Privacy-by-Design para dados tabulares — LGPD compliance em Python.
Project description
datalock
datalock is a Python library for privacy-by-design with tabular data.
LGPD/GDPR compliance, automatic PII detection and masking, AES-256-GCM encrypted
storage (.dlk format), expressive data manipulation over Polars, and transparent
canary data for leak tracing.
pip install datalock
import datalock as dd
import os
SALT = os.environ["DATALOCK_SALT"]
KEY = os.environ["DATALOCK_KEY"]
df = dd.read("clientes.csv") # any format → pl.DataFrame
df_safe = dd.mask(df, salt=SALT) # detect + mask PII (LGPD)
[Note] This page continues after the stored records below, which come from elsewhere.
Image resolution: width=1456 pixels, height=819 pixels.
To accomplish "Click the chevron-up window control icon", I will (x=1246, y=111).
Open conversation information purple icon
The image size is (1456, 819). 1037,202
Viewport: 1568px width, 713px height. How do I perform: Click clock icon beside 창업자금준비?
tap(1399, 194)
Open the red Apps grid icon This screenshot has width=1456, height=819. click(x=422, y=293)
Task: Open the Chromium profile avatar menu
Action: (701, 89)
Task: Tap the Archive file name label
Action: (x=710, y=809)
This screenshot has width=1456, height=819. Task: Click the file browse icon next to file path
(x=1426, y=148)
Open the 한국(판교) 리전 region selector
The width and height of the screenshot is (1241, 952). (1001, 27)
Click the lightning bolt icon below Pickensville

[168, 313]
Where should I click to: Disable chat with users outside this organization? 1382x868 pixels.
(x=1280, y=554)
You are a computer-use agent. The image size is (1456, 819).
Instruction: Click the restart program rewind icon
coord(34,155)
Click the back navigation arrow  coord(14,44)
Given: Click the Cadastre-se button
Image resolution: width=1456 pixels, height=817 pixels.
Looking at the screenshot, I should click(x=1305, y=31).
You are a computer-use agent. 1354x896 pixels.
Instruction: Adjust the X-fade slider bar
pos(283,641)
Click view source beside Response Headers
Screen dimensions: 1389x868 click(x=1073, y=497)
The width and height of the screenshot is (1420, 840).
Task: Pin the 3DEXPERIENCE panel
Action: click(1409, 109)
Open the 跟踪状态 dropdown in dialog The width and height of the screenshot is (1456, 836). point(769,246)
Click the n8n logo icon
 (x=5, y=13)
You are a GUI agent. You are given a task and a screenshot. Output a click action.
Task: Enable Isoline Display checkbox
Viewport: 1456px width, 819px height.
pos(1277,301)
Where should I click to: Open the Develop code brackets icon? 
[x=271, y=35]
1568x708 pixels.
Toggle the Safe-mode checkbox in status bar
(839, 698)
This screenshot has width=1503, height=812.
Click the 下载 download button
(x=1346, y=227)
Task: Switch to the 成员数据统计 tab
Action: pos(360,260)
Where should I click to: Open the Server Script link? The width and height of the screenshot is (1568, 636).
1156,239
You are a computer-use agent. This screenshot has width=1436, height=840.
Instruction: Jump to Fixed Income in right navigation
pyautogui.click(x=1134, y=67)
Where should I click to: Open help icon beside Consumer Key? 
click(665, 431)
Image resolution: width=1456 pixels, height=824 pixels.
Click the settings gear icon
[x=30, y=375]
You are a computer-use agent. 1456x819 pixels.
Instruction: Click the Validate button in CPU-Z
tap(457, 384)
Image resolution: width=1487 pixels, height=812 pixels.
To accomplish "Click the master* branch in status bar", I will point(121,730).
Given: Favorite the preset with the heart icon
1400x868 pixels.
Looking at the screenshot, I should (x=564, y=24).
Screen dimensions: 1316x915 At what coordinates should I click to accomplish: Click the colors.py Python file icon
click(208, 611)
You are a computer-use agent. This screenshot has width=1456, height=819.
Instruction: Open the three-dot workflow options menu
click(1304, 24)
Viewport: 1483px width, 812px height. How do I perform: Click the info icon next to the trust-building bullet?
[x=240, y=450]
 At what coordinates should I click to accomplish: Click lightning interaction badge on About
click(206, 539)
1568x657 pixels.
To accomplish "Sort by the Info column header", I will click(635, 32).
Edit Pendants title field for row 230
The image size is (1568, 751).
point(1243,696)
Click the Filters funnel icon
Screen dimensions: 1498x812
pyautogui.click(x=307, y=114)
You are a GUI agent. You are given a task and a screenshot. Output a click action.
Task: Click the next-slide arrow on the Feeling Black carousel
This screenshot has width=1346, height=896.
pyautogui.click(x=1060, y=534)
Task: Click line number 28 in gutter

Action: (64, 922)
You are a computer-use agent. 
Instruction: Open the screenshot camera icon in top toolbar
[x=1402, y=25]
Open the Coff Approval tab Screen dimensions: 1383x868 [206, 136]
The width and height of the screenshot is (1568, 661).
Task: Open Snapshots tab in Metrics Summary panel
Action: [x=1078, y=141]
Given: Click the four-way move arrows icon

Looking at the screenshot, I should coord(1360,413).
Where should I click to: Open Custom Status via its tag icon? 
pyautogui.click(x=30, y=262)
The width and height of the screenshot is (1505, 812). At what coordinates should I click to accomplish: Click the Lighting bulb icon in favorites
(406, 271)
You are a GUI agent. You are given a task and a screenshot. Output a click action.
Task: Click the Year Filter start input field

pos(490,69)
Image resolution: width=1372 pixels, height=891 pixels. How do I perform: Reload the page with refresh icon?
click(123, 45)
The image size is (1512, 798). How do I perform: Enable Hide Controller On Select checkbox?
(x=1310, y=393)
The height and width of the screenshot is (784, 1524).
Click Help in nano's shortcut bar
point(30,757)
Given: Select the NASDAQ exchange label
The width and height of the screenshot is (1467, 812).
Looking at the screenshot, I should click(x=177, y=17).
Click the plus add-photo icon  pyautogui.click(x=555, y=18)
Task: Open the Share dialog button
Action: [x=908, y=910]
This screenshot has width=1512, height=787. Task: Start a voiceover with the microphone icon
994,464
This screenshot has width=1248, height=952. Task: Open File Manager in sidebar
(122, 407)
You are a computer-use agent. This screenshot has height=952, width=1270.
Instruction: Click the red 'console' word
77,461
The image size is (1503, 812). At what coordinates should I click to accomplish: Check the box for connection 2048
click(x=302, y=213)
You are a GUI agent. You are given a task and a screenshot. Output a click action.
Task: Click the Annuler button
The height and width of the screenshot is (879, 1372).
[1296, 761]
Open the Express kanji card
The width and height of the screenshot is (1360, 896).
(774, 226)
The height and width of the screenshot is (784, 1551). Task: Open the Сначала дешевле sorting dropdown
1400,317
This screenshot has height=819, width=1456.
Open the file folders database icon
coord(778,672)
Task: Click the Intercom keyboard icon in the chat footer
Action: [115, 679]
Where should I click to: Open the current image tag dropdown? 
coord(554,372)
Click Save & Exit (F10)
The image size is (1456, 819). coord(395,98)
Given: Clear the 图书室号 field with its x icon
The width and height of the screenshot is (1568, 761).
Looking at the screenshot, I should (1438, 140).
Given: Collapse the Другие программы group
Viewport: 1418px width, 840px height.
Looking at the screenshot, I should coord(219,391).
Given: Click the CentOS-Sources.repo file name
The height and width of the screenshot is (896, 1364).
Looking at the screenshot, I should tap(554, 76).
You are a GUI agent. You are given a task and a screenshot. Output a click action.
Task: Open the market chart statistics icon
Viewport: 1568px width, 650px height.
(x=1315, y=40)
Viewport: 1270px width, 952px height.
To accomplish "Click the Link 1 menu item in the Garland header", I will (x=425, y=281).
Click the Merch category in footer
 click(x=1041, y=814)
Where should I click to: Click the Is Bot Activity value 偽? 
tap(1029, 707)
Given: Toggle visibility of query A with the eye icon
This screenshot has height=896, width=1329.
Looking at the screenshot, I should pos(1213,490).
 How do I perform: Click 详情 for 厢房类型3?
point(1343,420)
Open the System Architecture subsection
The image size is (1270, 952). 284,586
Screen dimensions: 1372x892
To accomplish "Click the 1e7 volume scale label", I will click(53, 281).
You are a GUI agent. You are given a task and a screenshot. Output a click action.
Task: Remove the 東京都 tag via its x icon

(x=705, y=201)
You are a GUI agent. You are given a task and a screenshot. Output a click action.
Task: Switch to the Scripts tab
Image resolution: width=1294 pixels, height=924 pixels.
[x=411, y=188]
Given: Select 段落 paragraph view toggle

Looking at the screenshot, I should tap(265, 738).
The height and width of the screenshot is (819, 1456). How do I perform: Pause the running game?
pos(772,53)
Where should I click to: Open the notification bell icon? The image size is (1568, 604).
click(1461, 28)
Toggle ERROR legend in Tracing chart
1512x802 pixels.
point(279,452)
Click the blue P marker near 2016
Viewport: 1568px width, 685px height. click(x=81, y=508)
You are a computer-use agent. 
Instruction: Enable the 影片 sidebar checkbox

dd.store(df_safe, "clientes.dlk", key=KEY) # AES-256-GCM encrypted
df_back = dd.read("clientes.dlk", key=KEY) # decrypt and read back
Renamed from
logus-lgpd. Theimport logus as lgalias still works.
What datalock does
| Capability | Function |
|---|---|
| Read any tabular format | dd.read() |
| Detect PII automatically | dd.scan() |
| Mask PII (HMAC-SHA256) | dd.mask() |
| Save with AES-256-GCM | dd.store() |
| Expressive manipulation | dd.where(), dd.groupby(), dd.add_column() |
| Full pipeline in one call | dd.process() |
| Data quality validation | dd.validate() |
| Database with masking | dd.db() |
| Directory PII inventory | dd.scan_directory() |
| Canary leak tracing | dd.store(..., canary=True) |
| Masked text (free-form) | dd.mask_text(..., strategy="semantic") |
| Data contracts | dd.contract() |
| Privacy metrics | dd.check.kanon(), dd.check.risk() |
Installation
pip install datalock # core
pip install "datalock[sql]" # + SQL via DuckDB
pip install "datalock[excel]" # + Excel (.xlsx)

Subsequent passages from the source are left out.